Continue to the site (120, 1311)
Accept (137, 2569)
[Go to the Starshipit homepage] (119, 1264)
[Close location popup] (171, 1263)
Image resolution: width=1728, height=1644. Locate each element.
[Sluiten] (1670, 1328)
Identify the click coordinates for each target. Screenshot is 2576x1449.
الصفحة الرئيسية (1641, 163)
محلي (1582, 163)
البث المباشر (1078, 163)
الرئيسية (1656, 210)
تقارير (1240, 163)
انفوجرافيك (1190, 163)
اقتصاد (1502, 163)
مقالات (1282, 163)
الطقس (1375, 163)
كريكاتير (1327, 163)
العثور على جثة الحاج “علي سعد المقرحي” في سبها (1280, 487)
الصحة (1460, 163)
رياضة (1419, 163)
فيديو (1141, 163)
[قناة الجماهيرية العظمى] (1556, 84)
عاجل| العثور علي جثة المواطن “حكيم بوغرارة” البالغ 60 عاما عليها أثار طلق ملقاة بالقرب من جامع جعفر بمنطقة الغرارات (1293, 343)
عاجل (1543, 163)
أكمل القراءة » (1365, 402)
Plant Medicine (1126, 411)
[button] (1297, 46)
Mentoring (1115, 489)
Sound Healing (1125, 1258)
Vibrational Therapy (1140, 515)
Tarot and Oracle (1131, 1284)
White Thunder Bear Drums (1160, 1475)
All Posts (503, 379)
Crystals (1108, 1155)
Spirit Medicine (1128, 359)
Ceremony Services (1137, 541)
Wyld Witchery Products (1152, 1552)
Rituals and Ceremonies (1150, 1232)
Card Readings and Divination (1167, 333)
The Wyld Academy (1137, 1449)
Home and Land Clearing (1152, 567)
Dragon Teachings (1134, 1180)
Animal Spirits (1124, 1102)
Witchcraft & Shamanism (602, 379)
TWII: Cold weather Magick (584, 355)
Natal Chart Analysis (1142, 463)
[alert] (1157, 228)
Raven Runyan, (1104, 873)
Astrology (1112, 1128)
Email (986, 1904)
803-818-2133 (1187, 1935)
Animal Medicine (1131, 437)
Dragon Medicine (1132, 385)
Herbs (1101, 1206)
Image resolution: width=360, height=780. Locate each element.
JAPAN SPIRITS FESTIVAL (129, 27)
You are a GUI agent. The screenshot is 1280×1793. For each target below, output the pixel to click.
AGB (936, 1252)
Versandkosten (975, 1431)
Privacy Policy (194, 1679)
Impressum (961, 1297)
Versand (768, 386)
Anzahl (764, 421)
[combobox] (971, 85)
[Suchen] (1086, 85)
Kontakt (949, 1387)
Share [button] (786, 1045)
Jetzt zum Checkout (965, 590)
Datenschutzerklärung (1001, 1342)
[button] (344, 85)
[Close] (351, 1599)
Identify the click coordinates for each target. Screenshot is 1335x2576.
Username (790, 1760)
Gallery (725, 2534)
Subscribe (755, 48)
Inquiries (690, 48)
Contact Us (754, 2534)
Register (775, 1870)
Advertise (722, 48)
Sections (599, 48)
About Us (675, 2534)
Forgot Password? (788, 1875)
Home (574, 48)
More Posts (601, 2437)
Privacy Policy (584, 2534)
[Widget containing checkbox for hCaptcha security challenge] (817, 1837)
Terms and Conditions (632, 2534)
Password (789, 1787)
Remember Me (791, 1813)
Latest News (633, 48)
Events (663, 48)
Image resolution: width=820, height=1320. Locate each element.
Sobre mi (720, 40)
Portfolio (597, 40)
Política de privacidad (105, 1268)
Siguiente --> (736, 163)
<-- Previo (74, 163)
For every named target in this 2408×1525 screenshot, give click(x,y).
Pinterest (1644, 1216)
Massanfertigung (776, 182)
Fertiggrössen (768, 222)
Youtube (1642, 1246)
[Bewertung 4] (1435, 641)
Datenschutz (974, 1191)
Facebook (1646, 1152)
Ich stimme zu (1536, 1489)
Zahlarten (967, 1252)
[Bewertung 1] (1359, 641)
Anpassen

● ● ● ●

» **TASK STATEMENT**
Taking the lines above, repeat exactly those from the line that contains "Privacy Policy (584, 2534)" through the line that contains "For every named", and both of those lines as well. Include nothing else.

» **PROBLEM SOLUTION**
Privacy Policy (584, 2534)
[Widget containing checkbox for hCaptcha security challenge] (817, 1837)
Terms and Conditions (632, 2534)
Password (789, 1787)
Remember Me (791, 1813)
Latest News (633, 48)
Events (663, 48)
Image resolution: width=820, height=1320. Locate each element.
Sobre mi (720, 40)
Portfolio (597, 40)
Política de privacidad (105, 1268)
Siguiente --> (736, 163)
<-- Previo (74, 163)
For every named target in this 2408×1525 screenshot, give click(x,y).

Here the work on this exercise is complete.